* Consignes:
1 - Dans l'extrait sur la presse suisse, dans quelle revue Adolphe Ferrière a-t-il publié l'article cité ?
2 - Recopiez fidèlement le passage de l'extrait sur la presse suisse qui va de « Quelle que soit » jusqu'à « qu’ils les dénaturent. ».

==== Extrait de page ====

Quelle que soit la raison de ces erreurs ou de ces manques, ils sont graves ; et le public commence à s’en apercevoir[1]. On comprend parfaitement que les idées de tel ou tel parti social ou politique, chez les nations belligérantes, soient en opposition avec celles de tel ou tel journal de pays neutre. Nul ne s’étonnera que ces journaux les désapprouvent ouvertement ; on trouvera même naturel qu’ils les soumettent à une critique vigilante. Mais on ne saurait admettre qu’ils les passent sous silence ou qu’ils les dénaturent.

Or, est-il excusable, par exemple, qu’on ne connaisse de la révolution russe que les informations issues de sources gouvernementales (pour la plupart, non russes) et de partis hostiles qui s’acharnent à diffamer les partis avancés, sans que jamais les grands journaux suisses cèdent la parole aux calomniés, même quand l’outrage s’adresse à des hommes dont le génie et la probité intellectuelle sont l’honneur de la littérature

  1. J’en vois un indice dans la fondation récente et le succès de nouveaux journaux ou revues suisses qui réagissent contre ces procédés. Au reste, les regrets que j’exprime l’ont été, maintes fois, par des écrivains suisses indépendants, comme M. H. Hodler (dans la Voix de l’Humanité), M. Ed. Platzhoff-Lejeune (dans Cœnobium et dans la Revue Mensuelle), et tout récemment par M. Adolphe Ferrière, dans un excellent article de Cœnobium (mars–avril 1917) : Le rôle de la presse et de la censure dans la haine des peuples.

==== Documents fournis ====

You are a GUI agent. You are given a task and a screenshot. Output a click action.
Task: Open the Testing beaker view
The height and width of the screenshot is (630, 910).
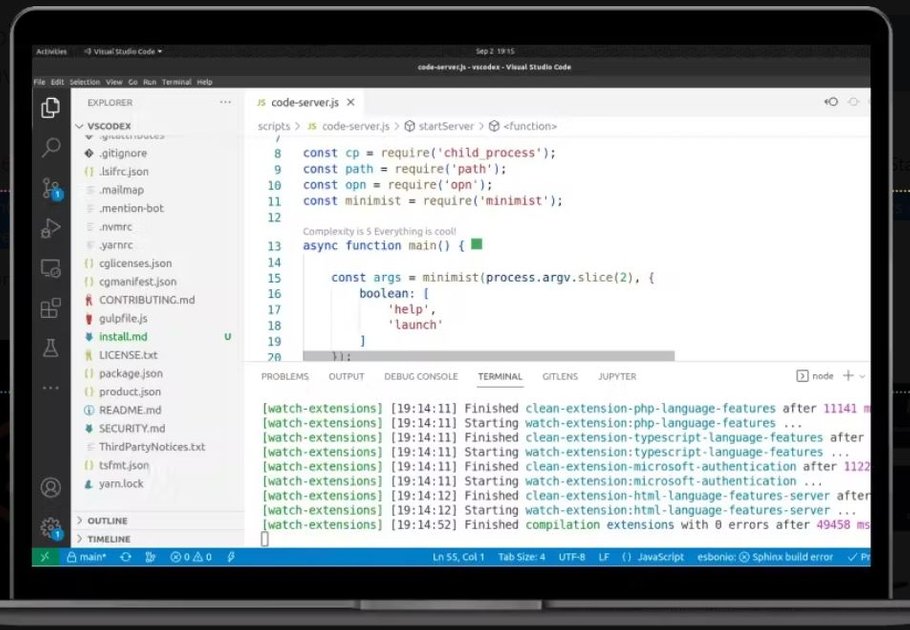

====

* Réponses par consigne:
1 - Dans Cœnobium (mars–avril 1917).

2 -
Quelle que soit la raison de ces erreurs ou de ces manques, ils sont graves ; et le public commence à s’en apercevoir[1]. On comprend parfaitement que les idées de tel ou tel parti social ou politique, chez les nations belligérantes, soient en opposition avec celles de tel ou tel journal de pays neutre. Nul ne s’étonnera que ces journaux les désapprouvent ouvertement ; on trouvera même naturel qu’ils les soumettent à une critique vigilante. Mais on ne saurait admettre qu’ils les passent sous silence ou qu’ils les dénaturent.